Input data Start Marker

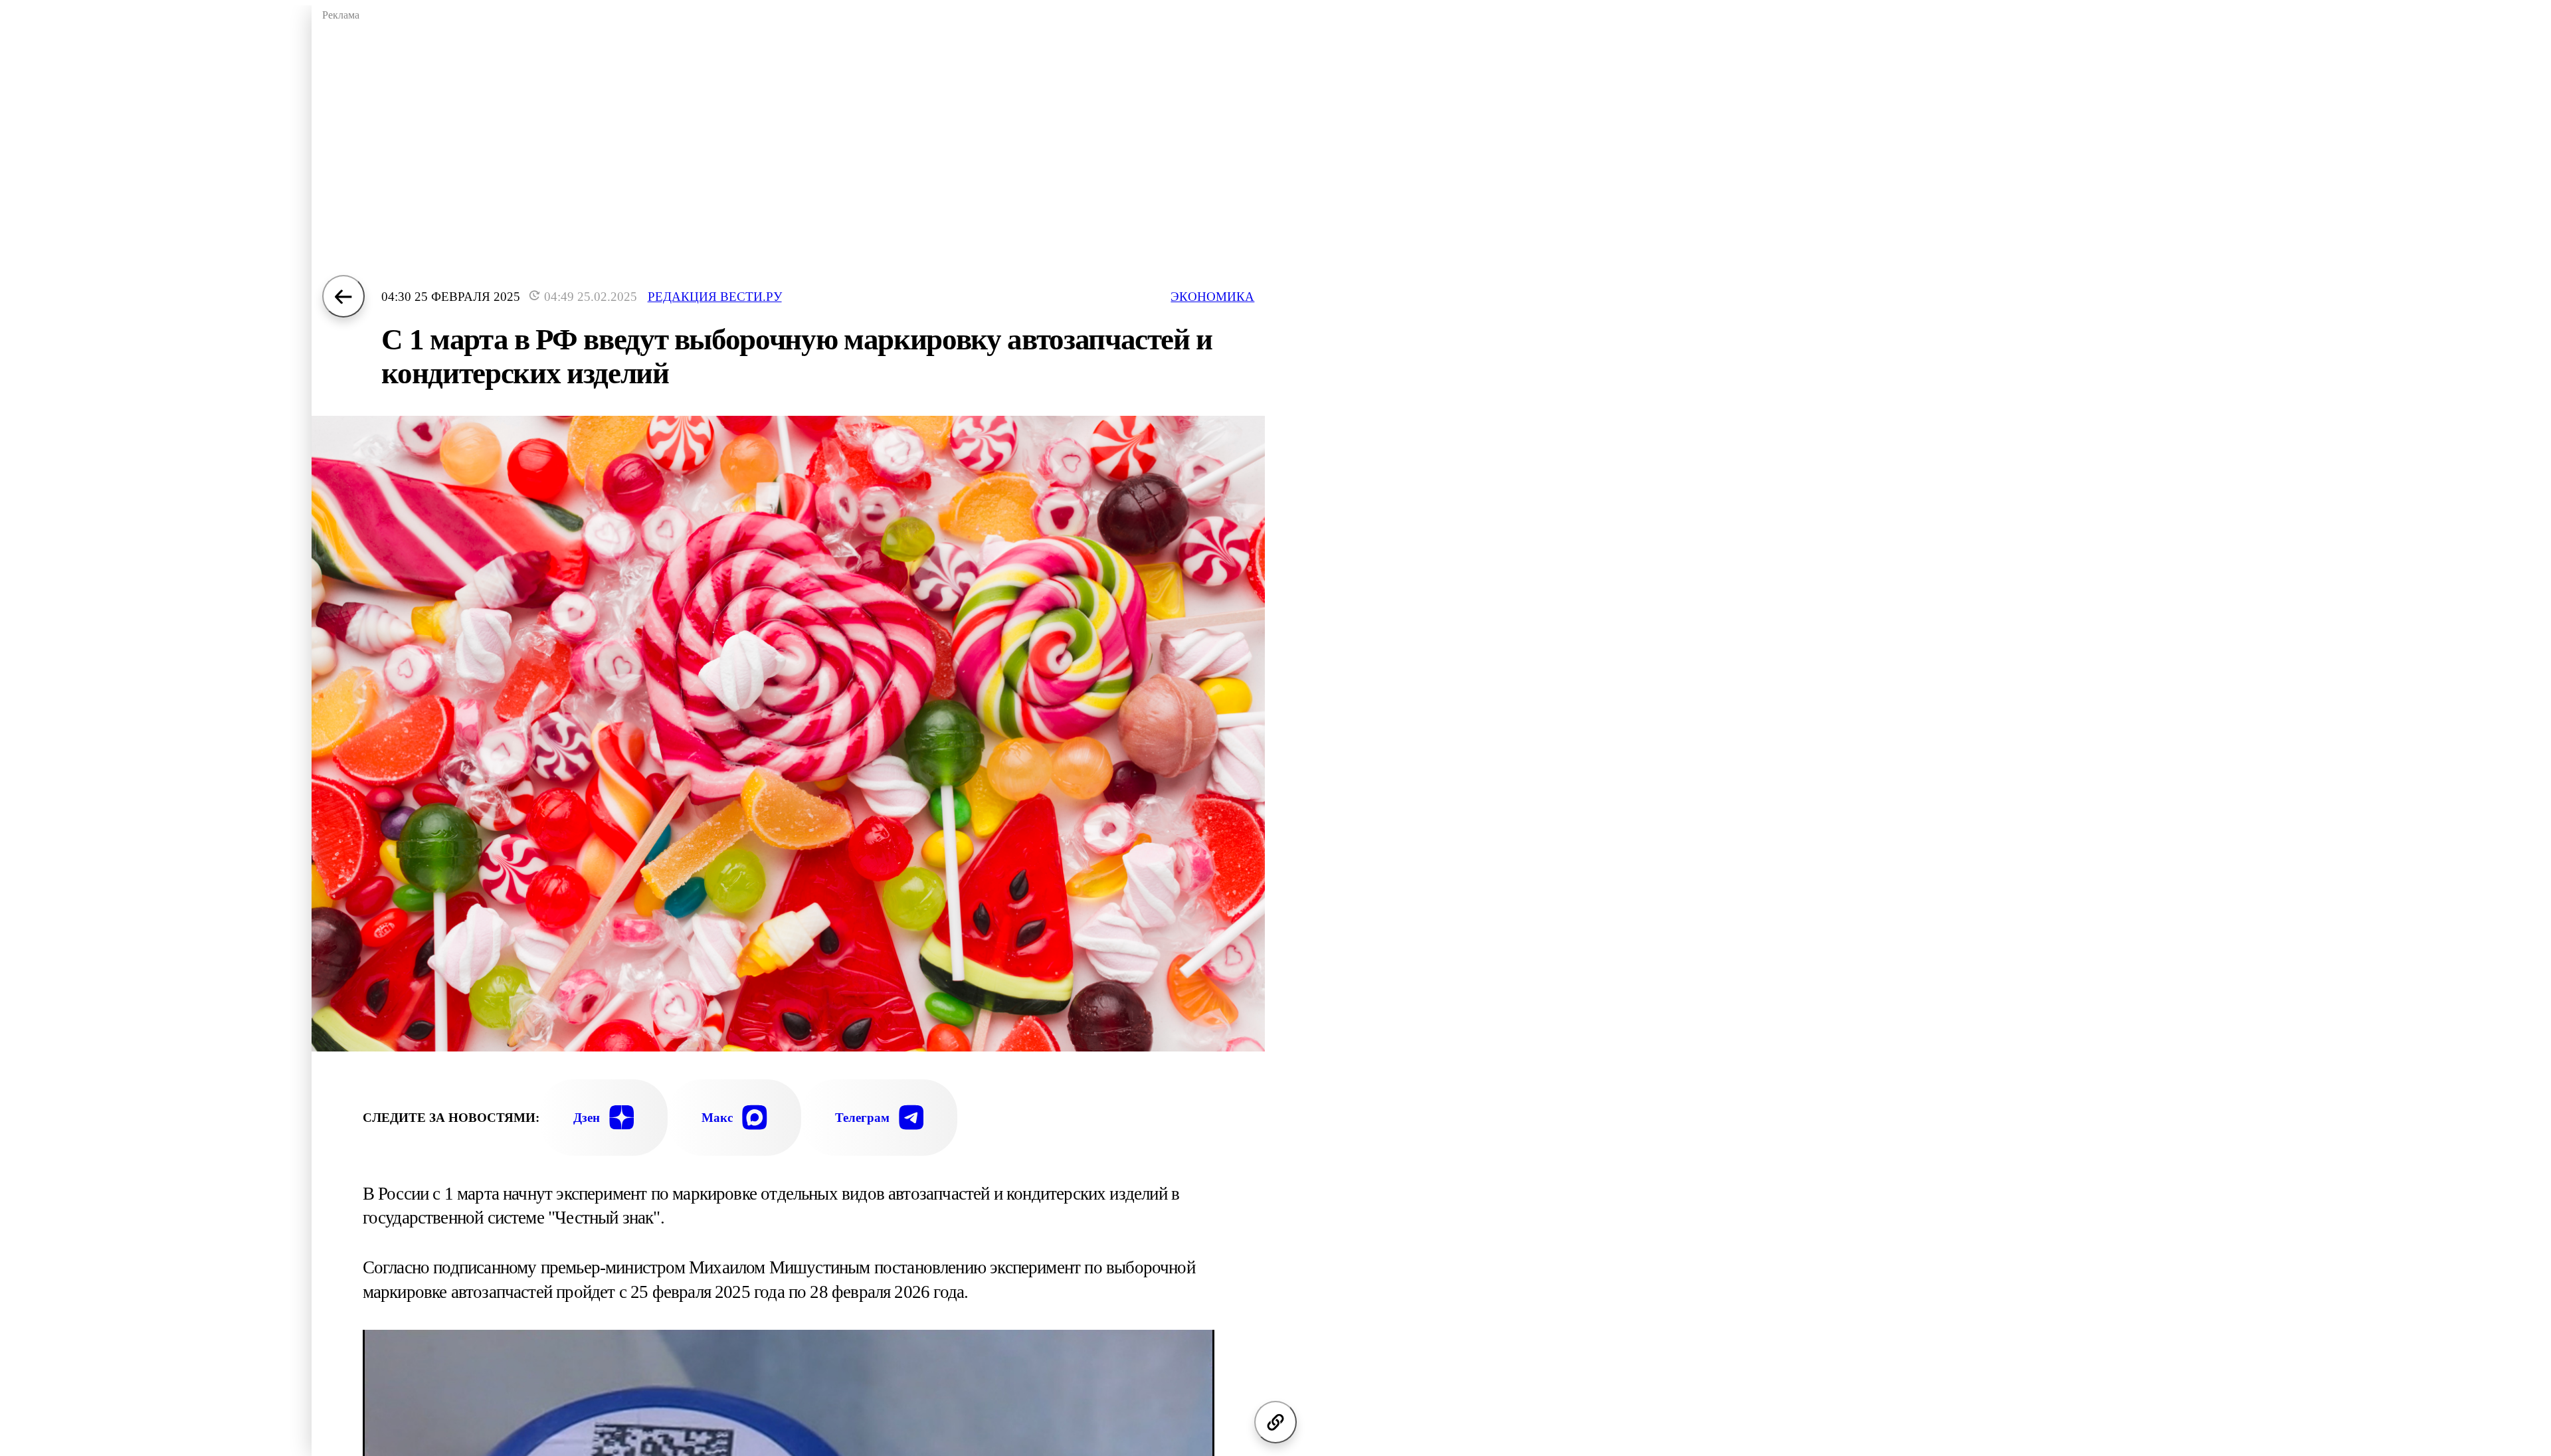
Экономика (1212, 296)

Input data End Marker
Input data Start Marker

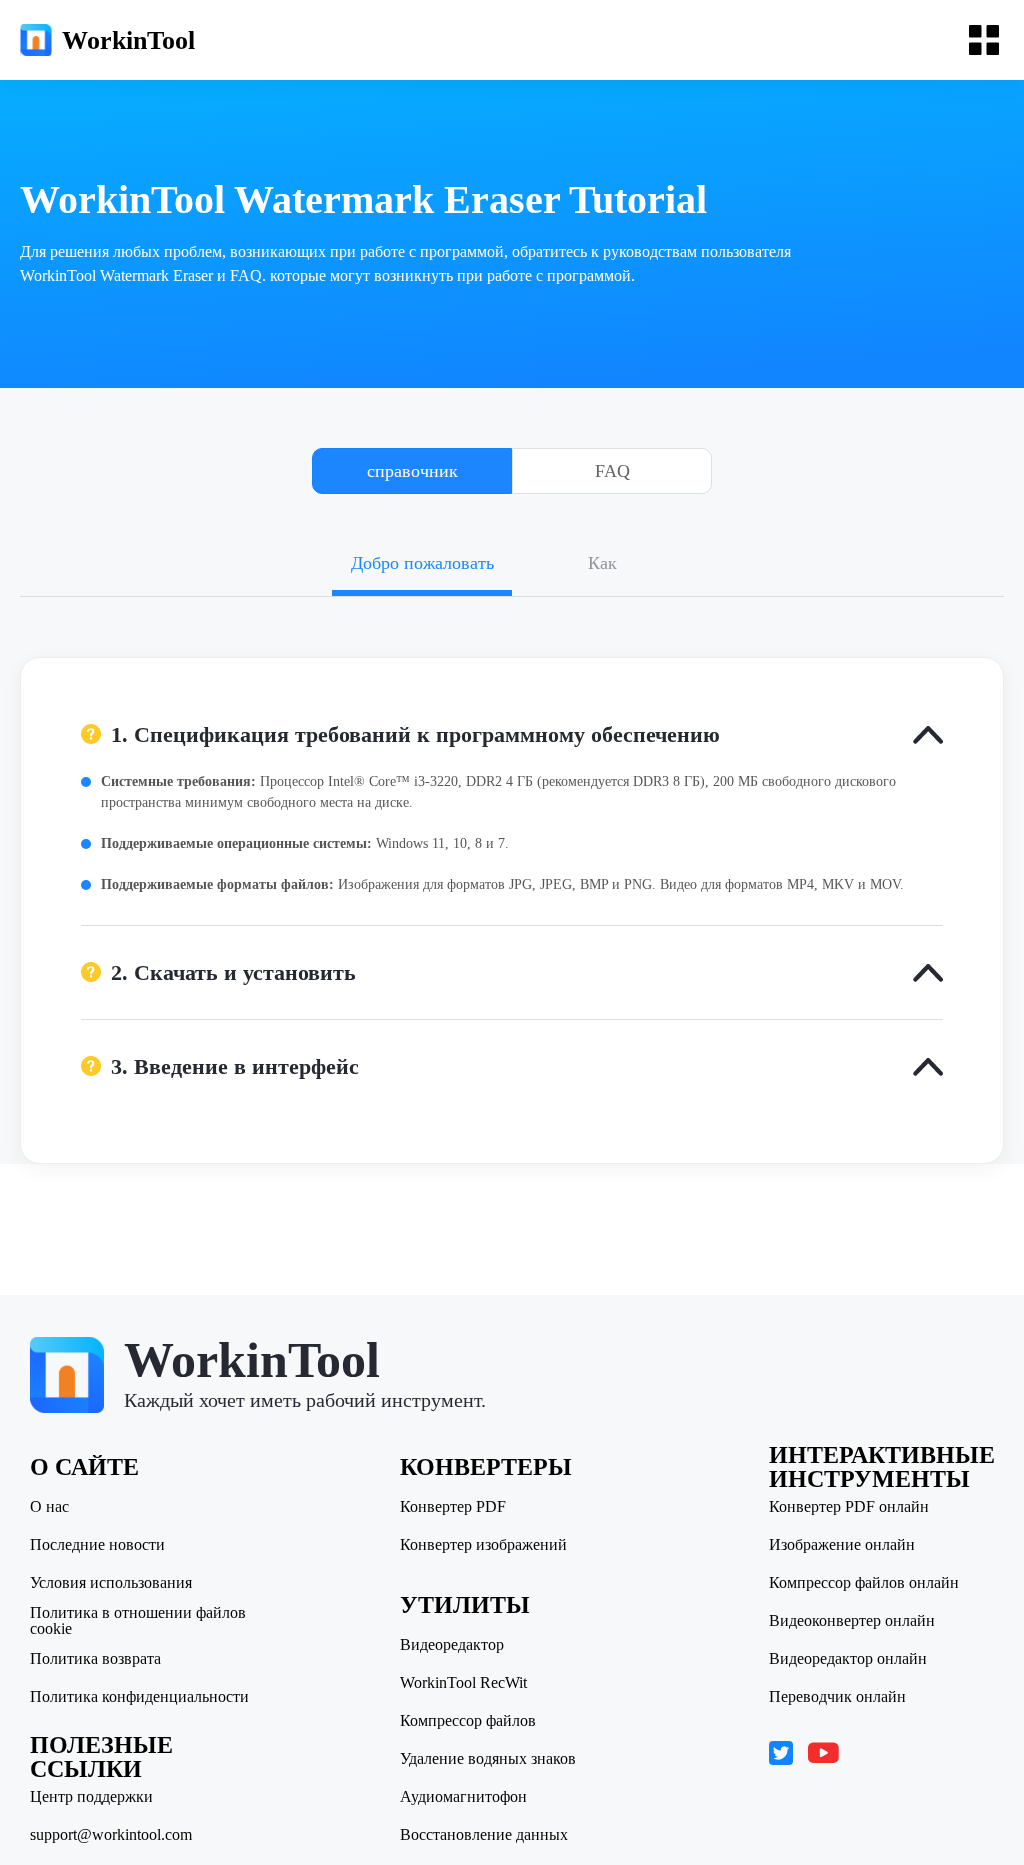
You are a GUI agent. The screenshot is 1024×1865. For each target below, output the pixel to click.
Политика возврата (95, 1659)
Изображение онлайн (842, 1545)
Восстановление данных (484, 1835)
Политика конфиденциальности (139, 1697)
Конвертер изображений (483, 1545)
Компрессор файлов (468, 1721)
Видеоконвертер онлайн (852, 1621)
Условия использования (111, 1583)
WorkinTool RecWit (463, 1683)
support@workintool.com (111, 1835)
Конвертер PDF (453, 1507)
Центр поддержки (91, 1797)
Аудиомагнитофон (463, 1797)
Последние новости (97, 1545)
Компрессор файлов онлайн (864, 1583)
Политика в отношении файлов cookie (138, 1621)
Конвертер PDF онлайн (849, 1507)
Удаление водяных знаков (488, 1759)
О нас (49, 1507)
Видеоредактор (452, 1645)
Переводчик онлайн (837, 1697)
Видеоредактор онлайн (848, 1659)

Input data End Marker
Input data Start Marker

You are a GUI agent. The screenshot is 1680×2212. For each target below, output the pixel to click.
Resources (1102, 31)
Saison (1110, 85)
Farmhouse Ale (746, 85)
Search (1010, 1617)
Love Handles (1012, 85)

Input data End Marker

◆ **Work to be completed**
Go line by line through the data and copy any that contain "Политика".

◆ **Response below**
Политика возврата (95, 1659)
Политика конфиденциальности (139, 1697)
Политика в отношении файлов cookie (138, 1621)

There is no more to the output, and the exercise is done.